At the moment when we needed mass organizing to create a popular groundswell for the most ambitious governing agenda of our lifetimes, hardly anyone was in the streets. The base’s energy was a limited if renewable resource, surging in movement moments and crashing in their wake. The Squad had been elected on a hope for political revolution, but it was missing a standing army.

When Build Back Better resurfaced in diminished form as the Inflation Reduction Act and ultimately passed in 2022, even those on the left who acknowledged it as the largest investment in renewable energy in U.S. history were more relieved than celebratory. The Squad and its supporters had moved Biden to the left, but the Democrats still lacked the governing majority needed to pass a truly transformative agenda. The movement had helped to create the political will for industrial policy inside the Democratic Party and shifted the common sense about the role of government in mitigating the effects of climate change, exactly as Sunrise had intended. But the industrial policy that was ultimately signed into law saw the role of government as one of subsidizing profits for green technology in the private sector and preparing domestic supply chains for conflict with China—not replacing fossil fuels or ensuring public ownership of clean energy. The passage of the IRA showed that we had moved the Democratic Party’s agenda in ways that were unimaginable five years earlier, but the paradigm of private investment, the primacy of geopolitical concerns over ecological ones, and the influence of fossil-fuel capital remained wholly intact.

I think this is fundamentally correct. I see a lot of talk from smart leftists (yes, they exist) about how things are bad for the left right now. I’m like, really? But then you see a lot of not smart leftists who call AOC a huge sell-out who sucks and is the worst. These people are all over social media. And I think what you see is a certain type of activist who fundamentally despises liberals and the Democratic Party. We know this type. That’s their core politics. So they don’t want the kind of wins that AOC and others have provided in the policy gains of the Biden administration. No, they want to shove a pie in Nancy Pelosi’s face.

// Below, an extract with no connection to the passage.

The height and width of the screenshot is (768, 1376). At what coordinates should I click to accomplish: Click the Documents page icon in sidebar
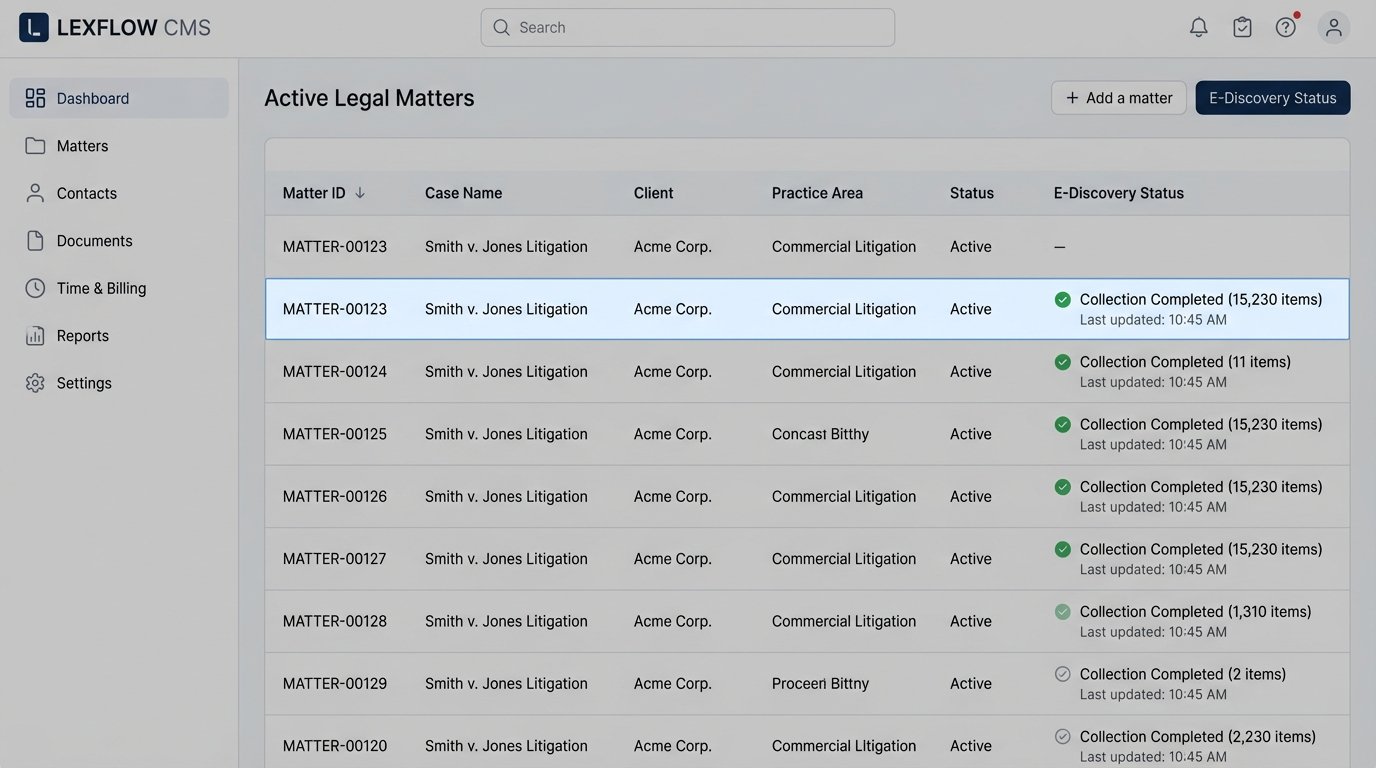(34, 240)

Meanwhile, the deep-seated individualism that make us all functional neoliberals now (in the sense of the privatization of political action; it’s me me me me me and solidarity means you support me right now without any reciprocation) means that the most these people can do is to change the conversation. There’s value in that, sure, but the left undermines its effectiveness this way. When I wrote my recent piece in Boston Review about the present state of relations between labor and environmentalists, I told a story about what has happened in Rhode Island, where major gains have taken place.

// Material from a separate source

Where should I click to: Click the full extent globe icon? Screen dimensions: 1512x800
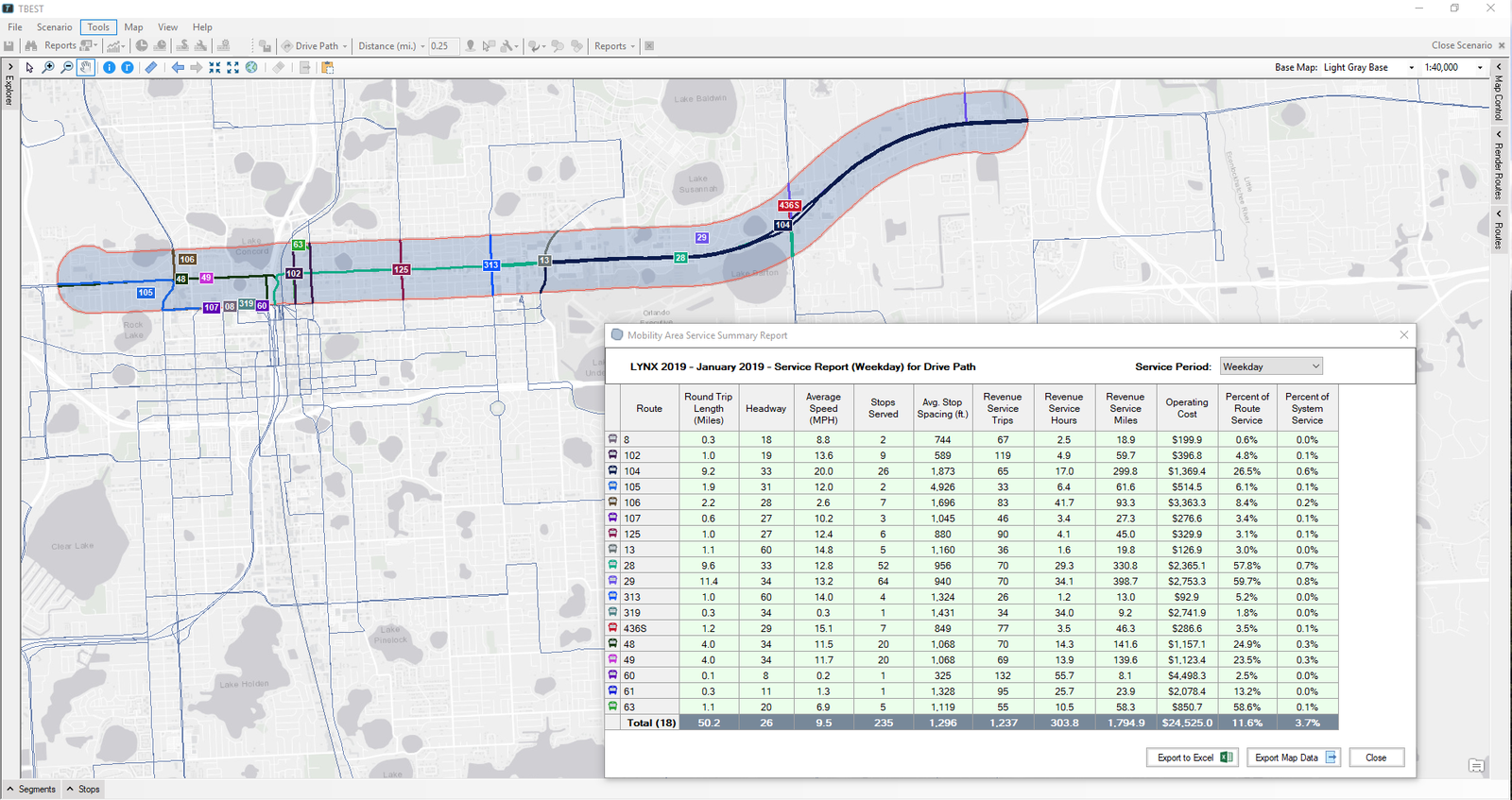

This idea is especially important when it comes to the idea of a “just transition,” which the book’s editors define as “a transformation of the extractive fossil fuel economy to a healthy, regenerative, equitable, and democratic economy.” Patrick Crowley, secretary-treasurer of Rhode Island’s AFL-CIO, has an essay in the book on this subject. In 2020, shortly after the presidential election, both labor and greens sat down to strategize, creating a group called Climate Jobs Rhode Island. But as it turns out, the two groups had very different ideas about what exactly a just transition around “climate jobs” would look like.

For the environmental organizations, a just transition meant environmental justice—pushing for goals like climate resiliency and carbon neutrality. For unions, a just transition meant the continuation (and expansion) of union jobs. These two goals can converge, of course, but they are not the same thing. Unions are concerned with working-class communities but serve their own members first, wherever they live. Environmentalists generally do want good jobs for people, but just moving dirty industry out of poor communities of color does not lead to the kind of jobs that will provide economic emancipation for them (nor are those jobs necessarily union jobs). This is the fundamental tension.

What it takes to bridge these differences is an old answer to many questions but one that we often forget to do: organizing. And organizing means listening—precisely what environmentalists and labor didn’t do in the decades they mostly operated independently.

Well, that’s only part of the story. The other part of it is that when labor and green organizations came together to craft a legislative plan for the state, much of which has been implemented, the Sunrise Movement folks balked at the last second. The reason was that they hated the state’s Democratic Party and wanted to challenge the most progressive legislators in the state for obscure reasons around a guy named Matt Brown, one of our leftists who is a massive egoist. So basically the AFL-CIO and the large environmental organizations simply kicked Sunrise out of the conversation. They couldn’t play with others. Even after they had won unprecedented gains, the idea of being on a team with the LIBZZZ was unacceptable.

In short, we live in a remarkable moment when the left actually has made big policy gains that we’ve seen at the state and national level. But they refuse to accept it because it would impact their identity. For this, I refer back to Paul’s post yesterday. I agree that motivated ignorance is an identity. But so is Dem hating on the left. To make alliances with mainstream liberals, even if they win on the substance, is just too far for a lot of leftists to go because it would impact their personal identity of Dem hating. So they win and they elect people and they get policy gains and their response is to whine about AOC and refuse to support Harris for raison d’election.